Instructions for the task - Retype the data below exactly, skipping pictures.
........
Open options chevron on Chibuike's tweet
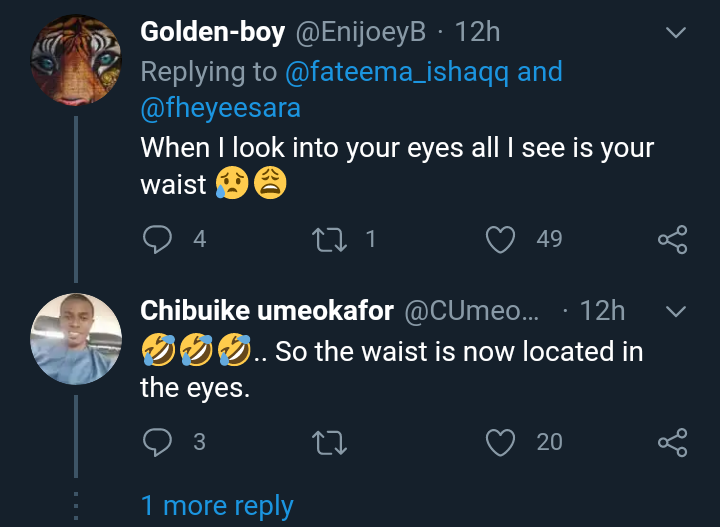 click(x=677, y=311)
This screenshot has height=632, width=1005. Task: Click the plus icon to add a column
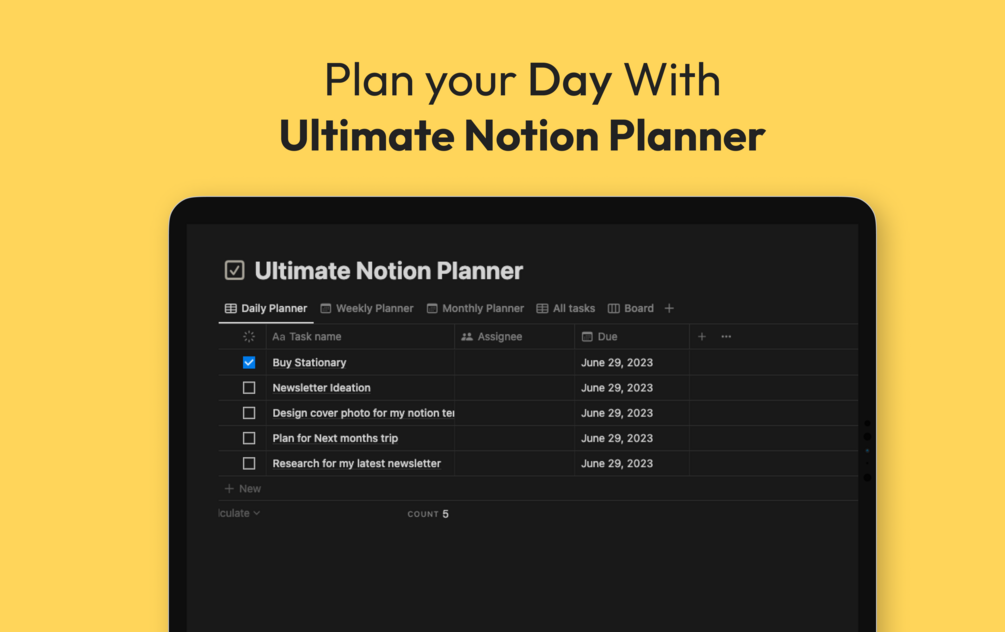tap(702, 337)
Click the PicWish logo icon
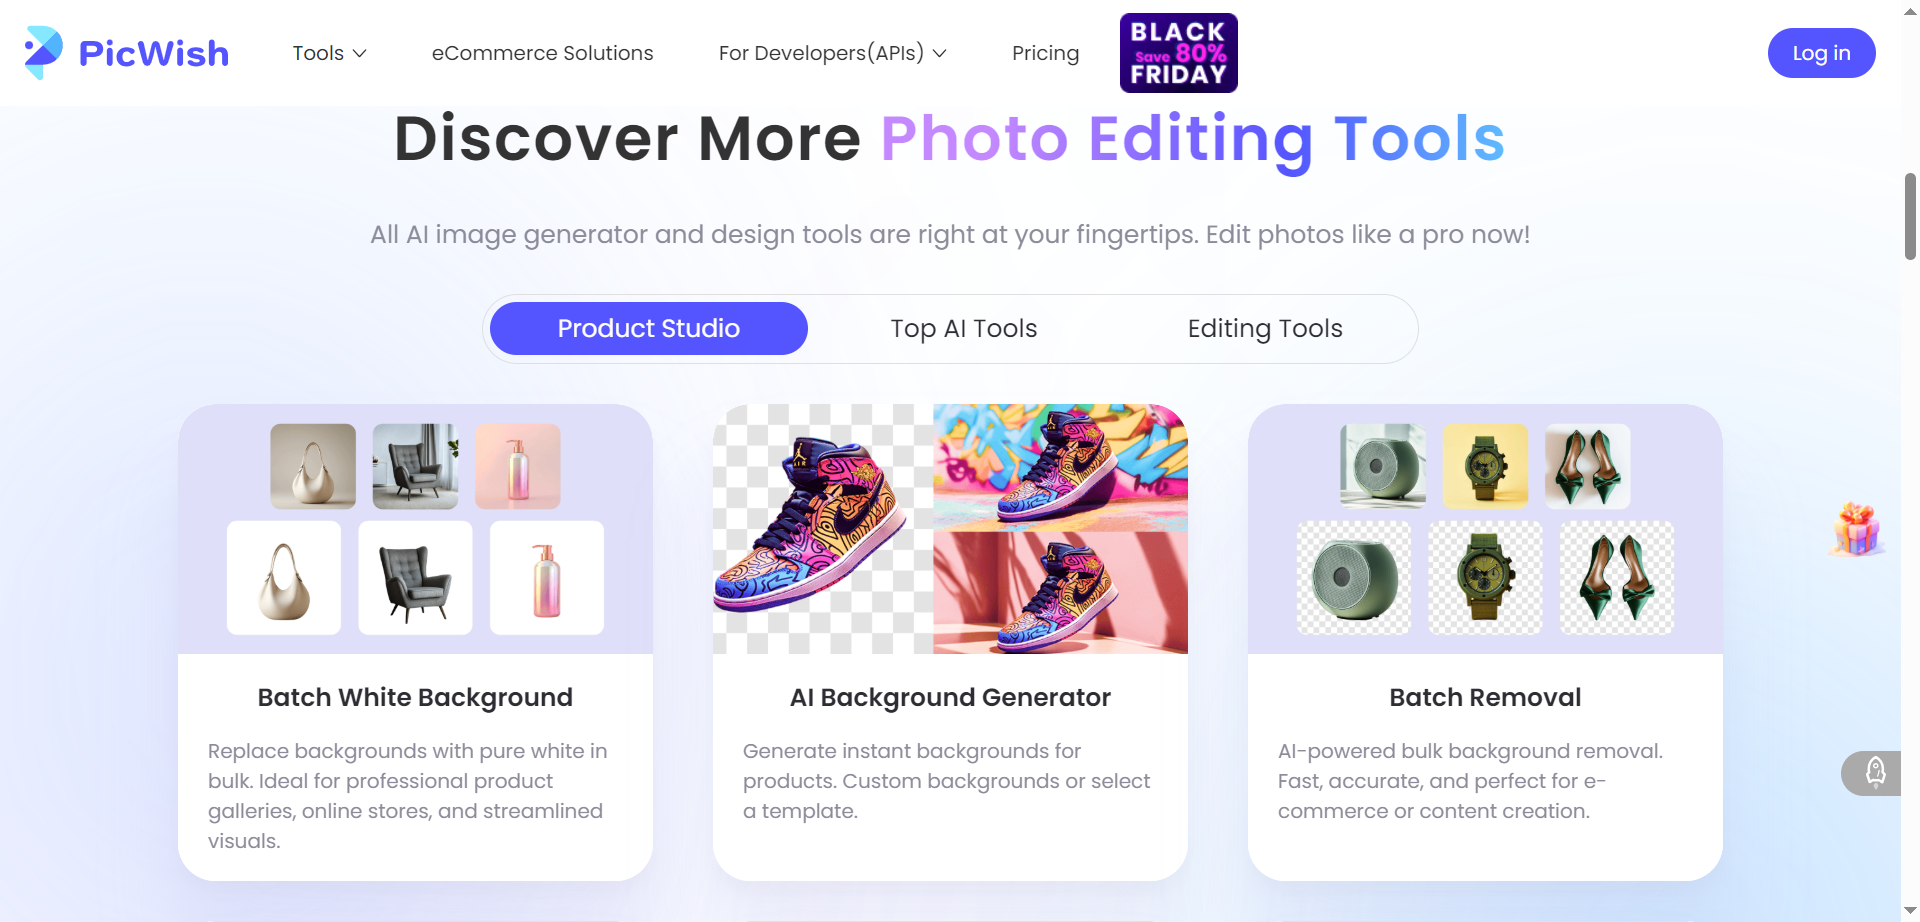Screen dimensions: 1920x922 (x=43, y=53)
........
Solution for this exercise -
Open options chevron on Chibuike's tweet
 click(x=677, y=311)
This screenshot has height=632, width=1005. Task: Click the plus icon to add a column
tap(702, 337)
Click the PicWish logo icon
Screen dimensions: 1920x922 (x=43, y=53)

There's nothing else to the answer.